MJA
MJA

headspace - Australia's innovation in youth mental health: who are the clients and why are they presenting?

Ian B Hickie, Elizabeth M Scott and Nicholas Glozier
Med J Aust 2014; 200 (8): 452-454. || doi: 10.5694/mja14.00145
Published online: 5 May 2014

To the Editor: We commend Rickwood and colleagues for presenting aggregated data from headspace centres. However, to judge whether headspace is meeting its key policy objectives, more detailed information is required. No performance benchmarks were proposed for the national program or for the constituent centres. Specifically, the variance in key characteristics (age, sex, Aboriginal and Torres Strait Islander populations, rurality, socioeconomic status and current disability) of young people attending the individual centres was not described. As headspace centres were initially placed in areas of need (ie, non-urban, low socioeconomic status, fewer private medical or psychological services, or high Aboriginal and Torres Strait Islander populations), one might expect to see evidence of enhanced access for those with disability or financial hardship.

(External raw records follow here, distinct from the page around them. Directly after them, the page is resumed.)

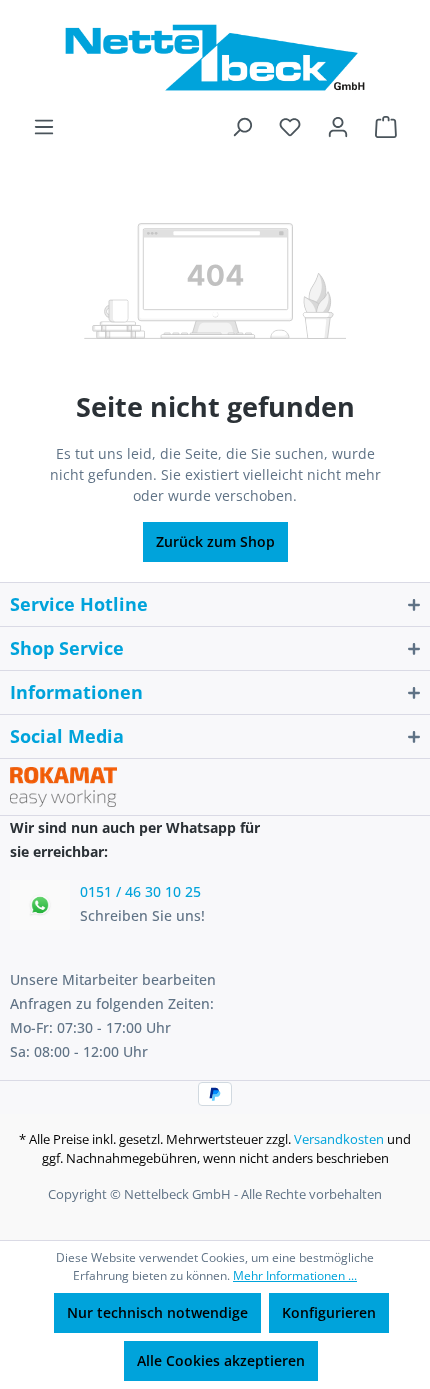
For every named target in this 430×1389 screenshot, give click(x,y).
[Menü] (44, 127)
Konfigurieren (329, 1312)
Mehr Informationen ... (295, 1275)
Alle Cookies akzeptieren (221, 1360)
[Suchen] (242, 127)
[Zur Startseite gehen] (215, 57)
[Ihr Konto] (338, 127)
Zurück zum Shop (215, 541)
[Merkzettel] (290, 127)
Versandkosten (339, 1139)
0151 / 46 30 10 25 (140, 891)
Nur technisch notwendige (157, 1312)
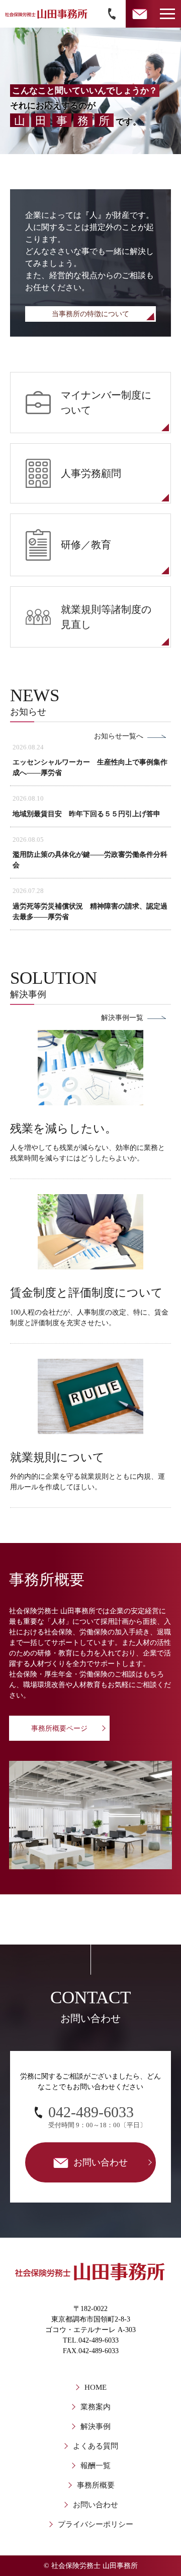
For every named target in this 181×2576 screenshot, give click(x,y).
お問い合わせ (95, 2505)
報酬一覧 (95, 2466)
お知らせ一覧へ (118, 736)
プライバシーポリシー (95, 2524)
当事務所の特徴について (90, 314)
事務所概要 (96, 2485)
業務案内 (95, 2407)
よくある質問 (95, 2446)
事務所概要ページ (59, 1728)
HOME (95, 2387)
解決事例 (95, 2426)
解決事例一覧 (122, 1017)
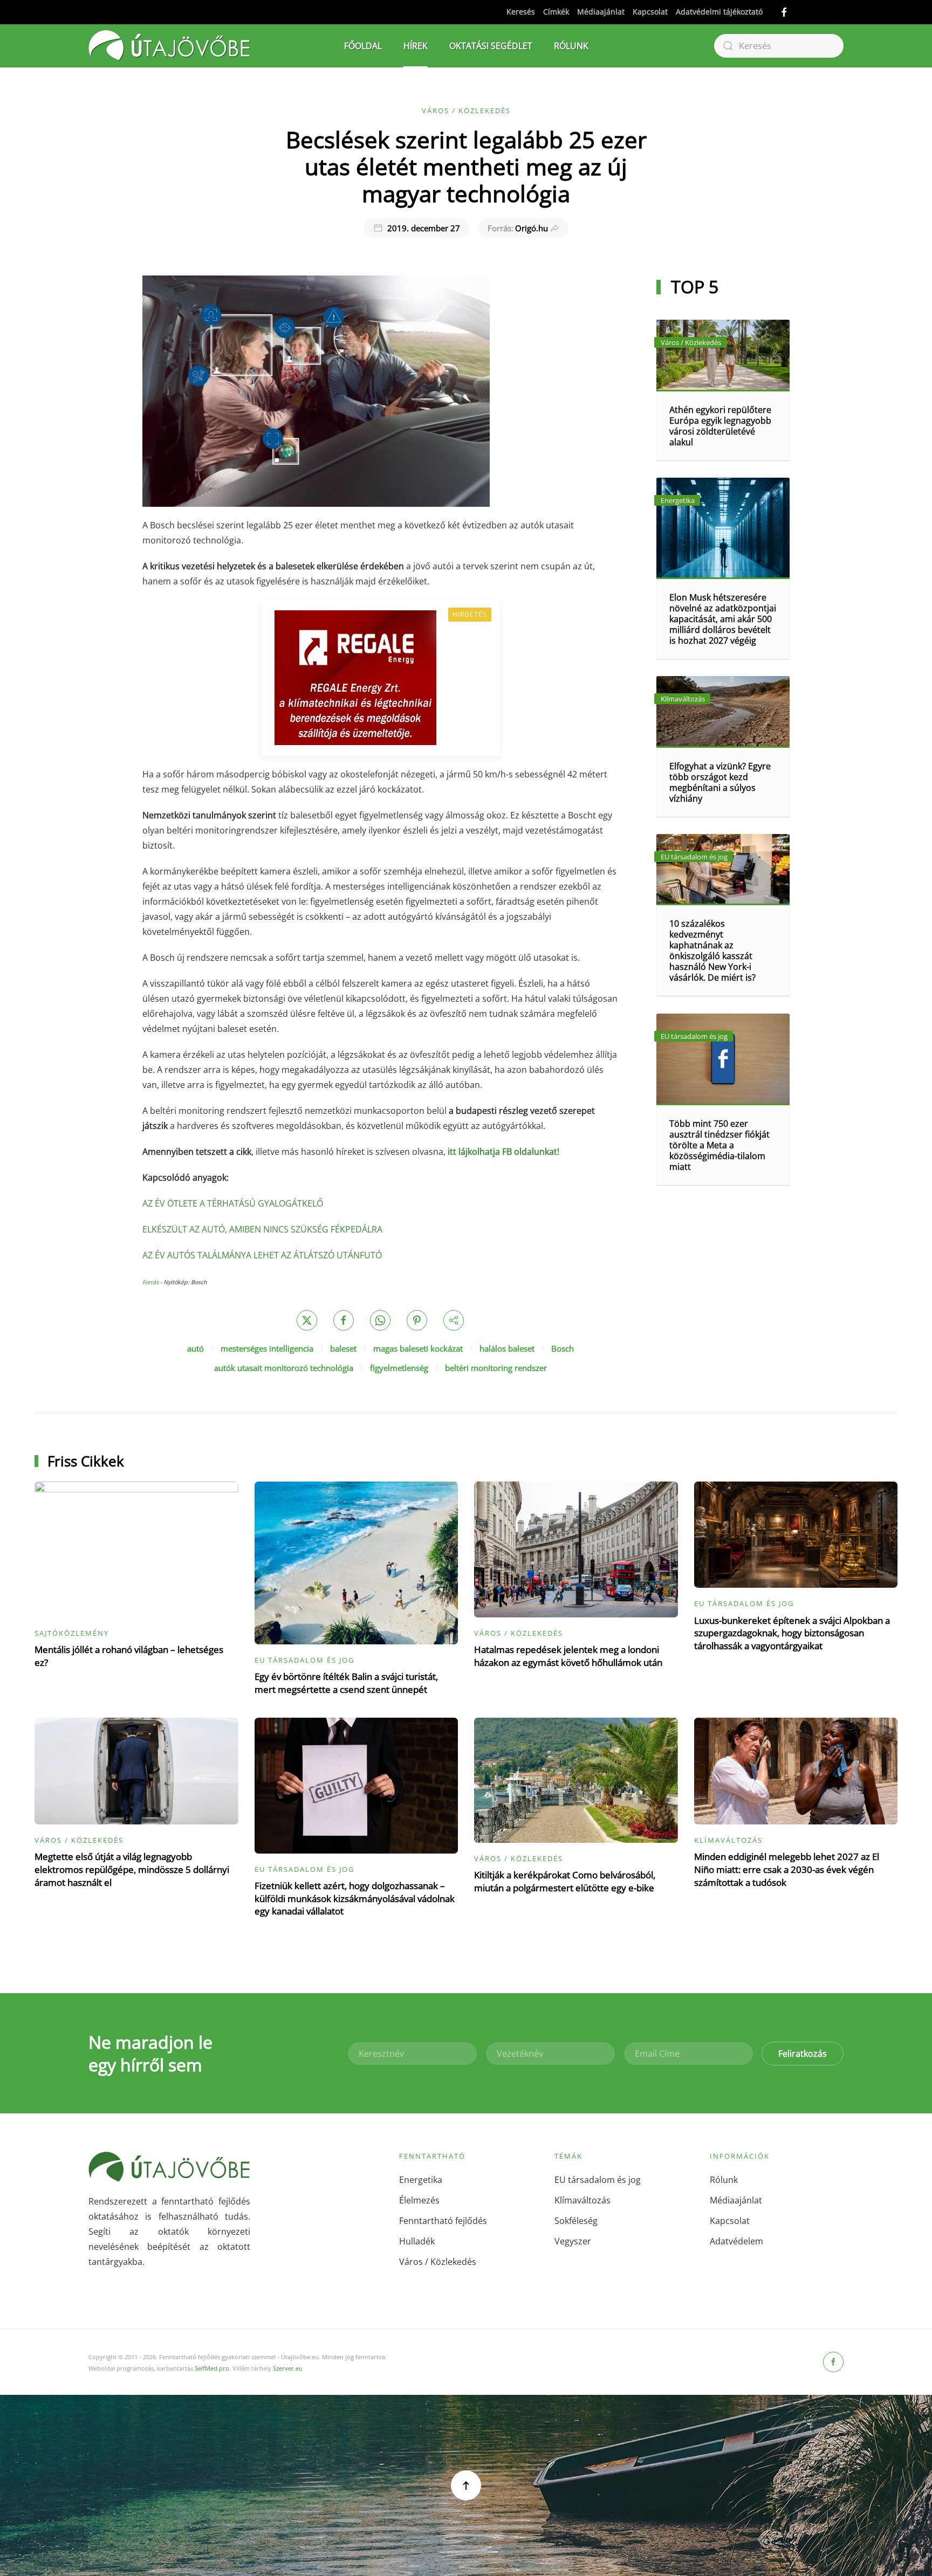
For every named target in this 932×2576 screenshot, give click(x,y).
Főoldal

For example, at the University of Sydney-managed headspace sites, 25% of young people were receiving financial assistance and “the same fraction (were) completely disconnected from employment or education” (emphasis added). Internationally, youth-targeted mental health services are being encouraged to focus on such disadvantaged individuals. In Australia, 12% of youth are in this category, and the proportion varies significantly by geographical region (7%–35%). These proportions are not the same as those reported by Rickwood et al (29% in the headspace cohort and 27% in the Australian population), where the measure used appears to be that of not participating fully in employment or education. Given that the economic and social justifications for early intervention are focused on enhancing such participation rates, clarification of the metrics being reported by headspace is essential.